#### PAGE EXTRACT
◆ ◆ ◆
Information
One of the most persistent concerns we hear from growers is that high temperatures can “break” ToBRFV resistance — especially in varieties carrying HREZ. This idea comes from the history of older resistance genes like Tm22, which were known to show temperature dependent behavior under certain conditions. During periods of extreme heat combined with high virus pressure, these resistances sometimes appeared to weaken or temporarily lose effectiveness.
So the question is understandable: Does the same apply to HREZ?
Temperature can influence how R-gene–mediated resistances behave. In certain wild tomato accessions, researchers observed that resistance to ToBRFV could temporarily weaken at around 33 °C - but importantly, when temperatures dropped again, the resistance returned.
This is not a permanent breakdown, but a reversible suppression of the plant’s defense response.
And this matters, because even in hot climates, night temperatures typically fall back into the range where the resistance protein is functional to activate a defense response. In practice, this means that temporary suppression during the hottest hours of the day does not automatically lead to ToBRFV problems.
This phenomenon is not unique to HREZ. It’s a well known feature of several resistance proteins, including Tm22. Historical reports from the introduction of Tm22 (Hall, 1980) describe temperature related issues under high virus pressure - very similar to what we sometimes observe with HREZ today.
The key insight is this: The effect becomes critical only when prolonged high temperature is combined with high virus pressure.
“As part of the EU project NEMEMERGE, I study how different resistance proteins respond to heat. Some remain stable, while others cannot optimally activate an immune response at high temperatures. But this effect is reversible — when temperatures drop, the resistance fully returns. The real risk arises when heat coincides with high disease pressure. That’s why understanding heat stability under realworld conditions has become such an important part of our work at Enza Zaden.”
◆ ◆ ◆
#### REQUIREMENT
Resume the page on heat and HREZ resistance to ToBRFV from its last sentence onward.

#### GIVEN RECORDS
◆ ◆ ◆
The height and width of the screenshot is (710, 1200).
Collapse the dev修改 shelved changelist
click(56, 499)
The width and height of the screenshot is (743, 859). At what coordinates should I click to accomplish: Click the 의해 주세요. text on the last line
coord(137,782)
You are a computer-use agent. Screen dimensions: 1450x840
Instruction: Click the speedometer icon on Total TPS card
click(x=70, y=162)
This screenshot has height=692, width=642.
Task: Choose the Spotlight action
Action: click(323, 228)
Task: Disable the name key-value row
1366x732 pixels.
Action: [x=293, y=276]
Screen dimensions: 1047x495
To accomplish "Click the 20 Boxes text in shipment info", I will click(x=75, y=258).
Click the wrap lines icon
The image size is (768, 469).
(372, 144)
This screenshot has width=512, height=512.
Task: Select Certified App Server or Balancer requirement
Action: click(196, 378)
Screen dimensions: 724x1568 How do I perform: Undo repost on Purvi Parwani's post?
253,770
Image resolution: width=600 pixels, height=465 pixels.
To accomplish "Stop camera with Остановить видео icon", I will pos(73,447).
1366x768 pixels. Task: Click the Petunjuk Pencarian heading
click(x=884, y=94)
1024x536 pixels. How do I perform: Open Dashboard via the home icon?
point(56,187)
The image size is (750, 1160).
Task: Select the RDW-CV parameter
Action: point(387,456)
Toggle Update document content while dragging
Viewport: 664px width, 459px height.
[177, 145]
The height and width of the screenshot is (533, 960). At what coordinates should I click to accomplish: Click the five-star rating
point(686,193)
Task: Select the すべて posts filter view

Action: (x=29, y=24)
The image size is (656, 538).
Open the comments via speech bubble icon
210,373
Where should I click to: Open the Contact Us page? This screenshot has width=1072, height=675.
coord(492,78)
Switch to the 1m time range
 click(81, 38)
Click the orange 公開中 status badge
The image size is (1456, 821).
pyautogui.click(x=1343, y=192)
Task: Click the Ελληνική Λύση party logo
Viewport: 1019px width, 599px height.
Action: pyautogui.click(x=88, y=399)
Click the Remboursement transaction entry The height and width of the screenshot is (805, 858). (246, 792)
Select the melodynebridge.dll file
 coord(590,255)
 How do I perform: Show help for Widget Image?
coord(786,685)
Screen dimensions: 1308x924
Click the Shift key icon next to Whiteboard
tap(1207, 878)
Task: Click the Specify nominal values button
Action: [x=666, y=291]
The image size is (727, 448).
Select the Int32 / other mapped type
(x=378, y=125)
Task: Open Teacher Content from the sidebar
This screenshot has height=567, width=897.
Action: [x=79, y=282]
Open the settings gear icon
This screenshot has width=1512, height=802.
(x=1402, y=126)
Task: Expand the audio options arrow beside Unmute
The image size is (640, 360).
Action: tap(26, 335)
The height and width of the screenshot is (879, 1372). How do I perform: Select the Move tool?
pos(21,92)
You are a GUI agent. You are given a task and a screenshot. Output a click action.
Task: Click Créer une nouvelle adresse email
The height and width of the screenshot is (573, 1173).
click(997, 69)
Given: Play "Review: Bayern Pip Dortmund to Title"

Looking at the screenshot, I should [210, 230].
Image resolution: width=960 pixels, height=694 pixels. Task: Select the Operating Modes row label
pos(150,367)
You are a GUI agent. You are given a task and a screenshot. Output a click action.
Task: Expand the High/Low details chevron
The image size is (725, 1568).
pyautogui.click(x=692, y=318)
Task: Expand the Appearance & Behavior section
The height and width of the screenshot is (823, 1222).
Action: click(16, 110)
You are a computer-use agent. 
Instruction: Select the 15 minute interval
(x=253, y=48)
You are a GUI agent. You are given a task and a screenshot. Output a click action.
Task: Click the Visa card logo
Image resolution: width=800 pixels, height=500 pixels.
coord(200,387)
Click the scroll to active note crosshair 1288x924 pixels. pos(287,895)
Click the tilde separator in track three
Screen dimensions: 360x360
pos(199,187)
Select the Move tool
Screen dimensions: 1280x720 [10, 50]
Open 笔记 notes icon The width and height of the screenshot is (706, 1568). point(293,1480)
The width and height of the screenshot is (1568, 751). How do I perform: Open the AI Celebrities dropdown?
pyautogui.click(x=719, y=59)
◆ ◆ ◆
#### ANSWER SECTION
Before commercial launch, HREZ was tested extensively across regions with warm climates and the results were very positive. However, our first encounter of extreme summer conditions worried us initially. With night temperatures that never dropped below 33 °C and a ToBRFV viral load that grew rapidly, we started to observe strong hypersensitive response. It wasn’t something we had observed in precommercial trials in warm climates where night temperature were dropping below 33 °C.
This experience taught us two important things:
In other words: “HREZ doesn’t fail simply because it’s hot — the real challenge appears when prolonged high temperatures coincide with high virus pressure, which is when the hypersensitive response becomes visible.”
Across commercial production in warm regions, HREZ varieties perform well under typical summer conditions. Growers consistently report stable resistance, healthy plants, and good yield — even in climates where temperatures regularly rise above 30 °C. When issues do occur, they almost always coincide with:
This is not unique to HREZ. It’s how biological resistance systems behave under extreme combined stress.
“Our first winter trials in 2022 in Sicily looked perfect — no issues at all. But when summer arrived, with high temperatures and high virus pressure, we immediately observed excessive hypersensitive reactions. That was the turning point. Over the next three years, we tested different genetic backgrounds under these extreme conditions, and that’s how we learned which combinations stay stable in the heat. It wasn’t theory — it was real plants, real pressure, and a lot of field work.”
It’s important to avoid oversimplifying the story in either direction: ,
The real world takeaway is straightforward: Under realistic commercial conditions, HREZ remains strong and reliable — even in warm climates — as long as hygiene and pressure management are in place.
A research team from the Hungarian University of Agriculture and Life Sciences and the University of Jordan screened 173 wild tomato accessions and identified several plants with strong natural resistance to ToBRFV (Jewehan et al. 2022). At normal temperatures (22–24 °C), these resistant plants stayed completely symptom-free, and no virus could be detected in either inoculated or new leaves.
When temperatures were raised to 33 °C, some resistant plants temporarily showed mosaic and deformation symptoms — indicating that the resistance response was suppressed under heat, not permanently broken. Once temperatures returned to 24 °C, the resistance fully recovered: new leaves were clean, and the virus was again undetectable.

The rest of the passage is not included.